Connected Health Predictive Analytics: A Long Road Ahead


We’re spending a lot of time at the Center for Connected Health (CCH) these days thinking about and experimenting with algorithms.  It’s part of our general interest in micro-segmenting the population and creating unique, engaging health messaging for each individual that will keep them on the path to better health.  Healthrageous is working fast and furious on this as well.  Of course, we’re not the only ones.  A number of other labs and firms are on the same journey.  The vision is compelling.

However, today when you get health related messages from your insurer or another source, they are typically public health focused.  Stop smoking!  Get your mammogram! Get your flu shot!  These three messages illustrate the challenge. I’ve been the recipient of all of them recently.  I’ve never smoked, clearly do not need a mammogram and was vaccinated for influenza in early October.

I always thought our friends on the consumer web side were doing better.  The first time you experience Amazon’s or Netflix’s recommendation engines, they tend to raise eyebrows.  Over time, the experience is less salient.  And let’s face it, it’s got to be easier to guess which type of movie I might want to watch or a book that might interest me than to predict what a really engaging health-related message might be.

At CCH we’re in the middle of an interesting trial funded by the McKesson Foundation, where we collect three types of data (a measure of readiness to change, ongoing activity data and location data) and use an algorithm to generate motivational messages based on these variables.  It’s ongoing now, so I don’t know how it will turn out, but we’re excited about the possibilities. Still, it’s only three variables and only one (activity level) is continuous. My instinct is that we have a long journey ahead of us.

I got some confirmatory evidence when I read a front-page article in the Boston Globe last week.  A Harvard professor picked up a sad fact about Google’s algorithms.  If one searches for an African American sounding name such as Trevon, Rasheed or Tamika, you are more likely to get an ad offering you an opportunity to run a background check on that individual than if you put in a more Caucasian sounding name such as Brad, Cody or Amy.

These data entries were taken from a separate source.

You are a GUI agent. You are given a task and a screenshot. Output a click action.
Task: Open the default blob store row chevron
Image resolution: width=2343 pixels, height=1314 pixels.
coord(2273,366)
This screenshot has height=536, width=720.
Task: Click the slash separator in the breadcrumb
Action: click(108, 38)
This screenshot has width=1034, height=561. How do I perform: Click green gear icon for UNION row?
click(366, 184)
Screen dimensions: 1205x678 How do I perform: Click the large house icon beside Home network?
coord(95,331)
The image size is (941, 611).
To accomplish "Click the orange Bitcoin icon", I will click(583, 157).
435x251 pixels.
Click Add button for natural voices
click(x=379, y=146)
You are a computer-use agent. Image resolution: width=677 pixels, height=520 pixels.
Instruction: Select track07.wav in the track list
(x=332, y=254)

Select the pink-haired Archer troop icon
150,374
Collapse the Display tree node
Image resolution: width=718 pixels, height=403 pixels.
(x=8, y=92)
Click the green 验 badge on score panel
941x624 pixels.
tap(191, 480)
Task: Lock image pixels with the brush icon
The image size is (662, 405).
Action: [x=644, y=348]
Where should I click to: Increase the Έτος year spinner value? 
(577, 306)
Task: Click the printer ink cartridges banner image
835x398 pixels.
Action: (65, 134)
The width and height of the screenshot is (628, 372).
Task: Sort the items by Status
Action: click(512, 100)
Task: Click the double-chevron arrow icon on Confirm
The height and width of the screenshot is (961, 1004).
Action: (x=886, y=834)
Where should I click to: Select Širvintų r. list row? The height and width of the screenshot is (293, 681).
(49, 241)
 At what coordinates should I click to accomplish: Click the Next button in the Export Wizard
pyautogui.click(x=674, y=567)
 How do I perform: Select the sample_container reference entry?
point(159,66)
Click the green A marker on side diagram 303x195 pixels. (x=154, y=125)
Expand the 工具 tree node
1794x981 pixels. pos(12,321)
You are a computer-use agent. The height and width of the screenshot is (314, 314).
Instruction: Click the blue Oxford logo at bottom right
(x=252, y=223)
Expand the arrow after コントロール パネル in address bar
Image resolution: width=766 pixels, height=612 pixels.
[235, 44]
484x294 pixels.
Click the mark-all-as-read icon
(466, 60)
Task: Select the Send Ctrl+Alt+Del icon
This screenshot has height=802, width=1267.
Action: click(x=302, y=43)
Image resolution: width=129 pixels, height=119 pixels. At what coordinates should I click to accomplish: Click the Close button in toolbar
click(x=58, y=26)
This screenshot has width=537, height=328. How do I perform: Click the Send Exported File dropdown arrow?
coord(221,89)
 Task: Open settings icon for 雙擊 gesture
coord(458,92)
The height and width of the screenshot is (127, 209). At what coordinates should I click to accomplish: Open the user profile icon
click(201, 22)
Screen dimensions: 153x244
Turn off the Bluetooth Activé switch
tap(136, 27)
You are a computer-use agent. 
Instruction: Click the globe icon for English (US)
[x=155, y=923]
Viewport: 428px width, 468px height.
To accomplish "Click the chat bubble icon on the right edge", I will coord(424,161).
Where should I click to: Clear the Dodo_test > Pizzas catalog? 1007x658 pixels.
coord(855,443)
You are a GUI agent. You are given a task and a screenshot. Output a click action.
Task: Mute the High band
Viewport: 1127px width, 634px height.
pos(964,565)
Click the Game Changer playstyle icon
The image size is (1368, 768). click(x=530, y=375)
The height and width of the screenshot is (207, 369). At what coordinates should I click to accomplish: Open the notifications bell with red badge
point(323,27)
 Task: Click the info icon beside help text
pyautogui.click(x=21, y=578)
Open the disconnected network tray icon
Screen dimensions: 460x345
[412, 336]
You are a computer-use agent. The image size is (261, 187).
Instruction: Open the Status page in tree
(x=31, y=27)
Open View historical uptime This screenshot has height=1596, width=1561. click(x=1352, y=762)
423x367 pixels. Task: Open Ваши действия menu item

Imagine if we goofed like this in our ‘highly customized’ health care messaging.  What a disaster.  We’d lose patients and consumers by the legion.

Health messaging is complex. It needs to be highly individualized, motivational, caring and of course accurate.

Indeed we have a long way to go. Although our friends in consumer, retail and financial services industries have not quite conquered this complex challenge (witness the Google gaff noted above), they are way ahead of where we are in healthcare. So, I hope some of those bright algorithm scientists can be convinced to turn their attention to connected health. We need the talent. The problem is intellectually challenging enough and the rewards will be great.